Pictures are to be left out; otherwise, copy exactly the lines from the line containing "Task: Mark Герман Титов's review as Полезно" through the end of the data.

==== PROVIDED INFORMATION ====

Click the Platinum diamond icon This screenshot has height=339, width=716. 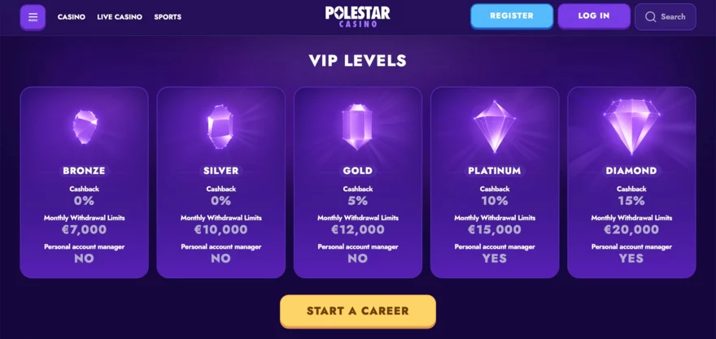494,126
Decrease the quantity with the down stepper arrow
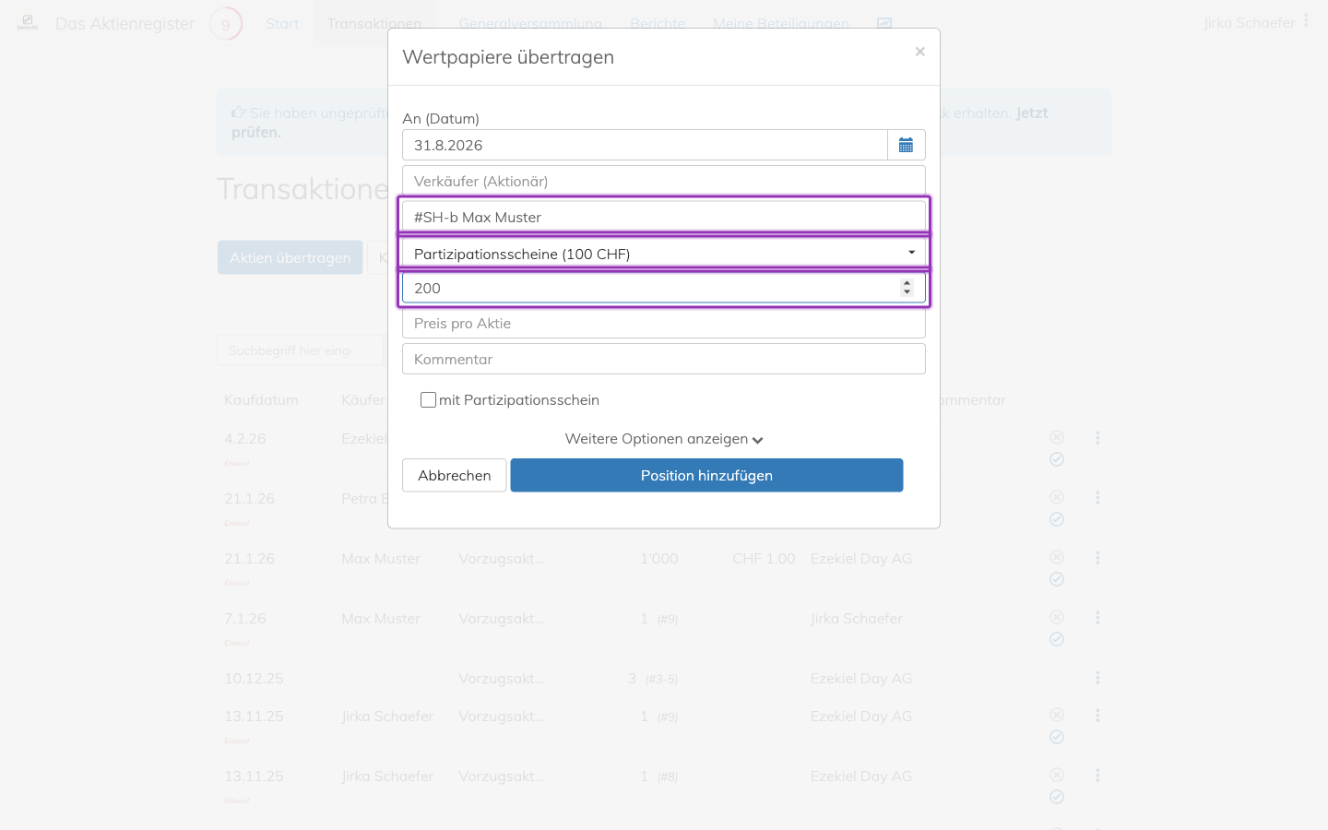Image resolution: width=1328 pixels, height=830 pixels. pyautogui.click(x=907, y=292)
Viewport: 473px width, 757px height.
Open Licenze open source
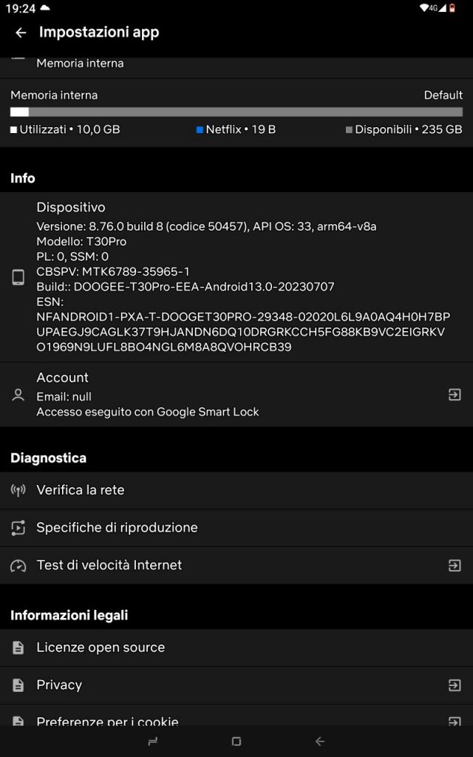[101, 648]
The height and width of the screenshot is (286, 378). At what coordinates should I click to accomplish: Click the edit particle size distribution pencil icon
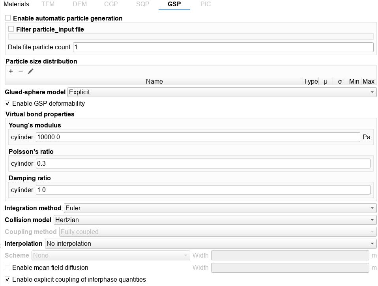(31, 71)
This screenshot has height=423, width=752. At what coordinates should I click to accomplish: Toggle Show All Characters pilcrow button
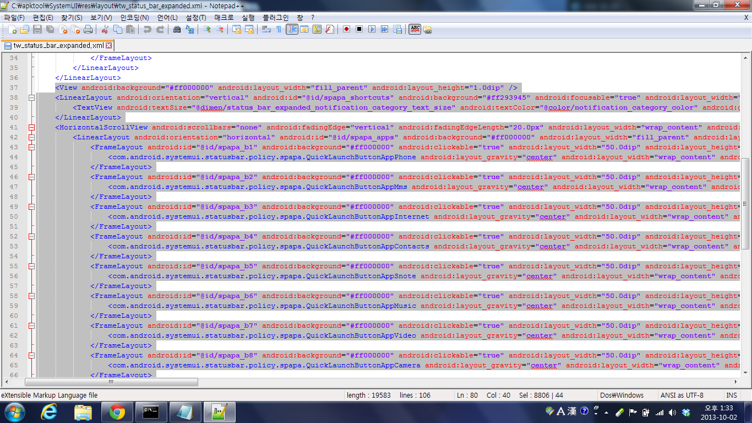279,29
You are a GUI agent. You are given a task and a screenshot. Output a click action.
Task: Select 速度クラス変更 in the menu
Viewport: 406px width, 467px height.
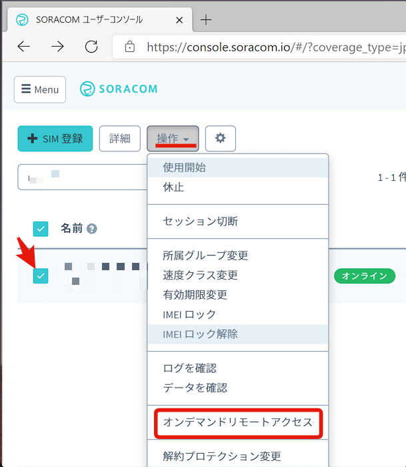(201, 275)
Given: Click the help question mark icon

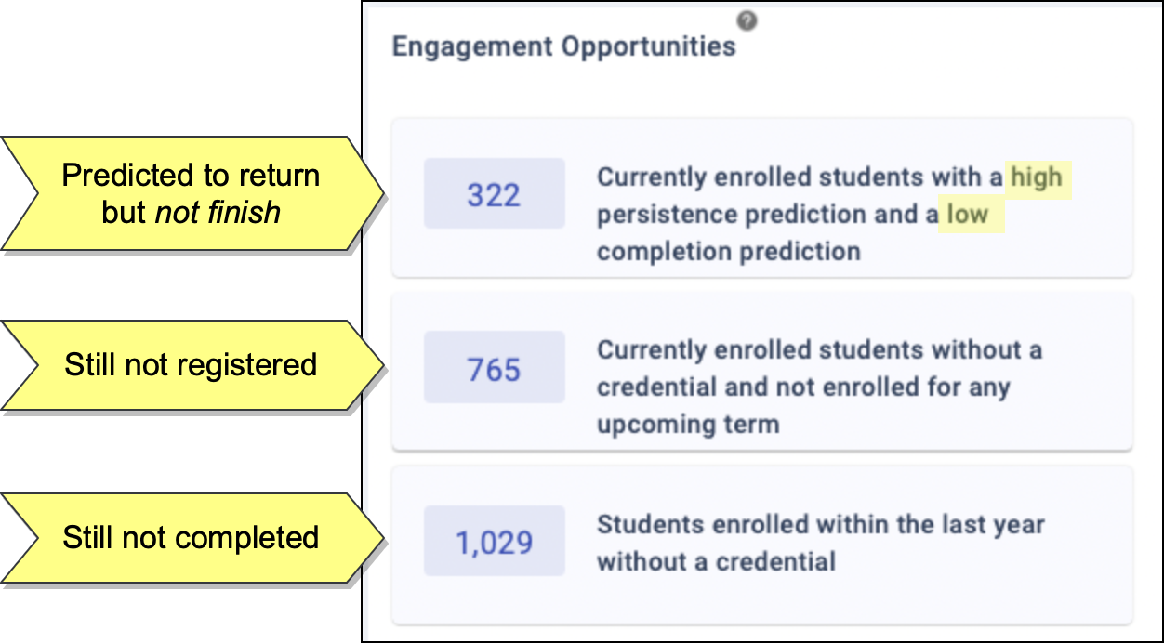Looking at the screenshot, I should [x=746, y=20].
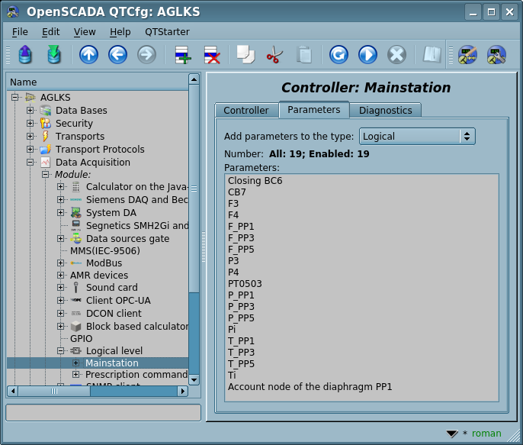Refresh the page with the circular arrow icon
The height and width of the screenshot is (445, 523).
339,55
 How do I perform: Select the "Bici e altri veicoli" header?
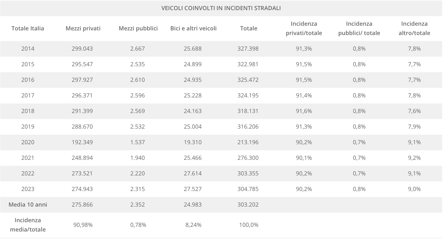[193, 28]
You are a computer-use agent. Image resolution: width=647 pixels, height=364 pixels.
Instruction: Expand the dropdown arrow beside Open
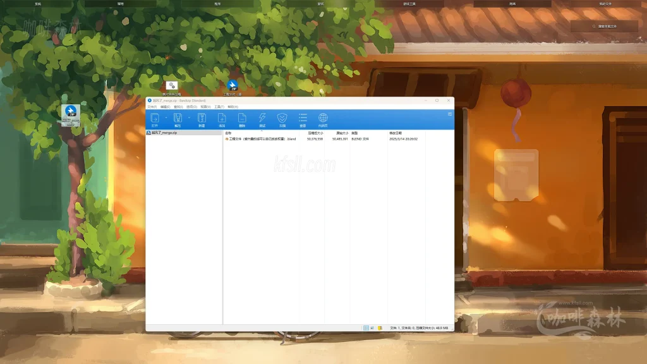click(166, 118)
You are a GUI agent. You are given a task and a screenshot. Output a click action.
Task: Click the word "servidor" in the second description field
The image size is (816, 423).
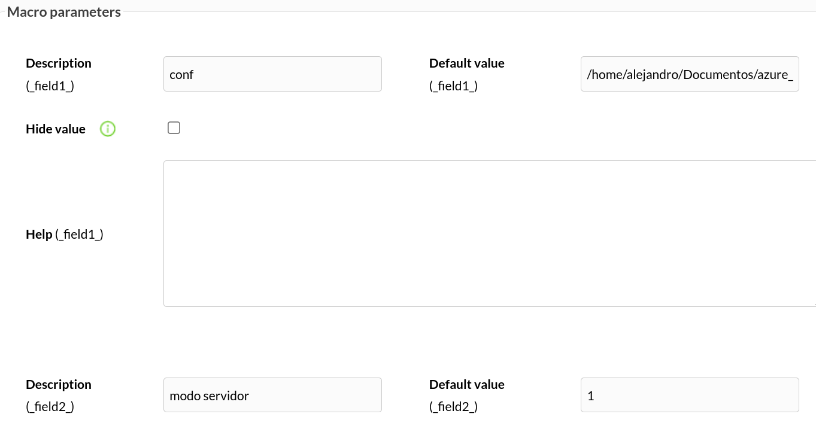coord(226,395)
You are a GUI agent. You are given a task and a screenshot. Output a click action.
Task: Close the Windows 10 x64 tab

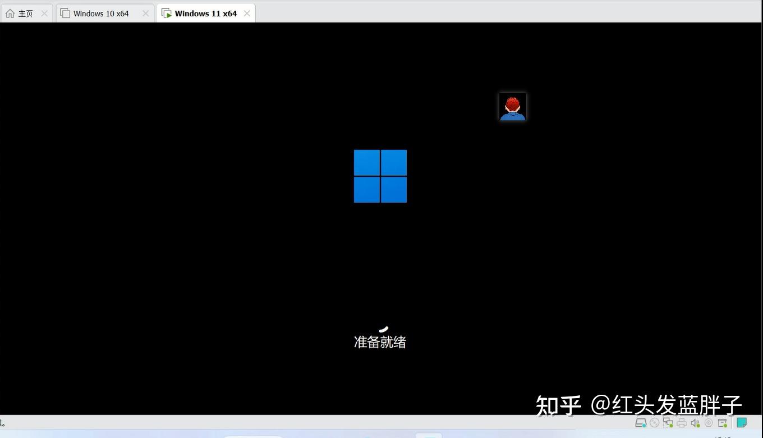145,13
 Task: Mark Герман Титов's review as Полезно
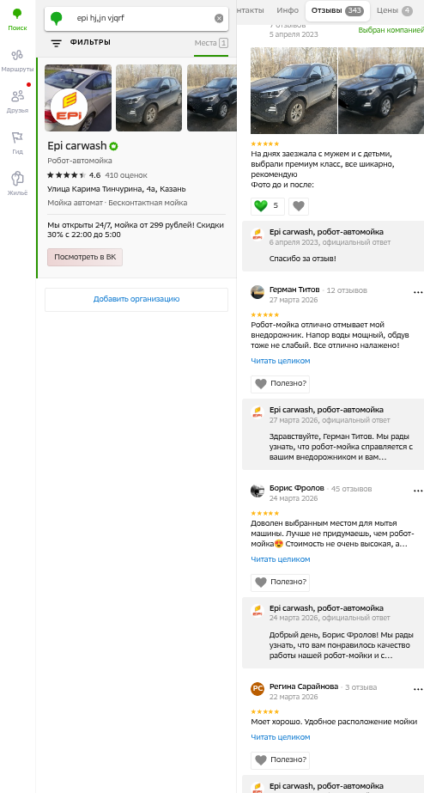[x=280, y=384]
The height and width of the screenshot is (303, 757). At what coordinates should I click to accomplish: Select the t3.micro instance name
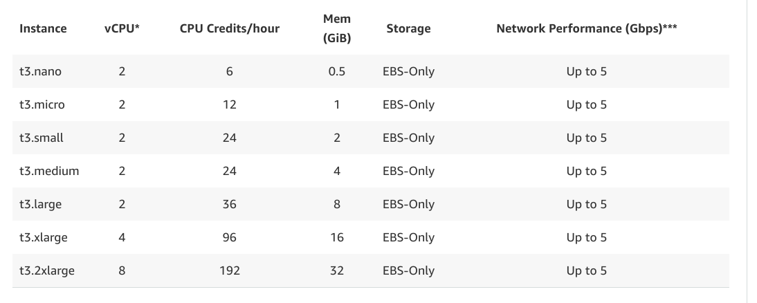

====

**EXERCISE ANSWER**
 Task: Mark Герман Титов's review as Полезно
[x=280, y=384]
The height and width of the screenshot is (303, 757). At what coordinates should I click to accomplish: Select the t3.micro instance name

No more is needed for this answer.